Lately I’ve been working with a friend on a daily-deal aggregator. The Groupon-like sites are popping up everywhere and the market for aggregators is still fairly unfilled. My project, Alladeals, target the Swedish daily deals market and as such it needs to support Swedish characters. In future it might have to support other languages as well so I decided that UTF8 was the way to go. Since most webpages are encoded in UTF-8 these days it has been fairly painless to actually work with UTF-8 in PHP, that is, until yesterday.
PHP does not natively support UTF-8. This is fairly important to keep in mind when dealing with UTF-8 encoded data in PHP. Usually I’m pretty good at remembering that, however yesterday I happened upon a bug which could easily have gone unnoticed for months if not for some good luck.
The bug manifested itself in the deal titles, the design is not well suited for really long titles so it was decided that it would be best to make sure that the titles did not exceed a length of 140 characters. To cut the the title the following code was used:
$title = substr($deal['title'], 0, 140);
Catch the error? Remember that PHP does not natively support UTF-8? This means that functions like substr doesn’t count characters like the PHP manual says:
“the string returned will contain at most length characters beginning from start."
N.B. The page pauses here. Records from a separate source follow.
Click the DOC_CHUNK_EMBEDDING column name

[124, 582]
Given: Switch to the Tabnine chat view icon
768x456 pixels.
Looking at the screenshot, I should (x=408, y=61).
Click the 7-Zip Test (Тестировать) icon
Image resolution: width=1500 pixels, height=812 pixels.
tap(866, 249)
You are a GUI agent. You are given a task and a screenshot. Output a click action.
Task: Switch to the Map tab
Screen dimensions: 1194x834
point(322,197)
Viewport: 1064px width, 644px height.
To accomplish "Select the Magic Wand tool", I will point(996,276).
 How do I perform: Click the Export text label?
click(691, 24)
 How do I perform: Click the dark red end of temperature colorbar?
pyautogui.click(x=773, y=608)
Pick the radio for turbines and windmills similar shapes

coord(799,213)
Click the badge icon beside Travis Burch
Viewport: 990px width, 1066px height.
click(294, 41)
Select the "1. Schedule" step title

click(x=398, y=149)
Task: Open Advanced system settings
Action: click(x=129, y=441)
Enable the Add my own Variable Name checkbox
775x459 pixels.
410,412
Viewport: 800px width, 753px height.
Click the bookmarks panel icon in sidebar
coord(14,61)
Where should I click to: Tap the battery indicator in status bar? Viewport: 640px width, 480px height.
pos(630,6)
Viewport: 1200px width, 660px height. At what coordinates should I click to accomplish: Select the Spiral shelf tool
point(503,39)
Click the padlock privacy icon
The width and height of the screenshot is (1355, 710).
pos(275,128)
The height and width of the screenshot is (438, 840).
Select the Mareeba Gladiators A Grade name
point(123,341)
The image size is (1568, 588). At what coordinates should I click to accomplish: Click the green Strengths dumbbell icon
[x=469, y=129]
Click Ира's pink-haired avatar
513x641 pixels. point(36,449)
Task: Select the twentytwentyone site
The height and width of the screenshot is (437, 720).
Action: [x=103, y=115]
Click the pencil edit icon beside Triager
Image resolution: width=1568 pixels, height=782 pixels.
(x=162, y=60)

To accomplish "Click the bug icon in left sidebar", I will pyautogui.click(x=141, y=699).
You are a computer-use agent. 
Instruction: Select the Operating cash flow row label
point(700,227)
Rather, it actually counts bytes. This works fine for single byte character encodings, but UTF-8 is multi-byte, meaning that some characters can be more than 1 byte in length. This means that if the 140th byte of a string happens to be a multi-byte character you effectively cut it off in the middle of a character, resulting in one of those lovely question marks on a black background characters.
Luckily PHP has the multi-byte extension which implements a lot of the standard functions in a multi-byte safe way. This means that fixing our bug is as easy as converting our code to the following:
$title = mb_substr($deal['title'], 0, 140, 'UTF-8');
To be honest this is a stupid bug, one really should keep the mb_ functions in mind, but it happens and I was lucky it showed up early before it could affect too many visitors.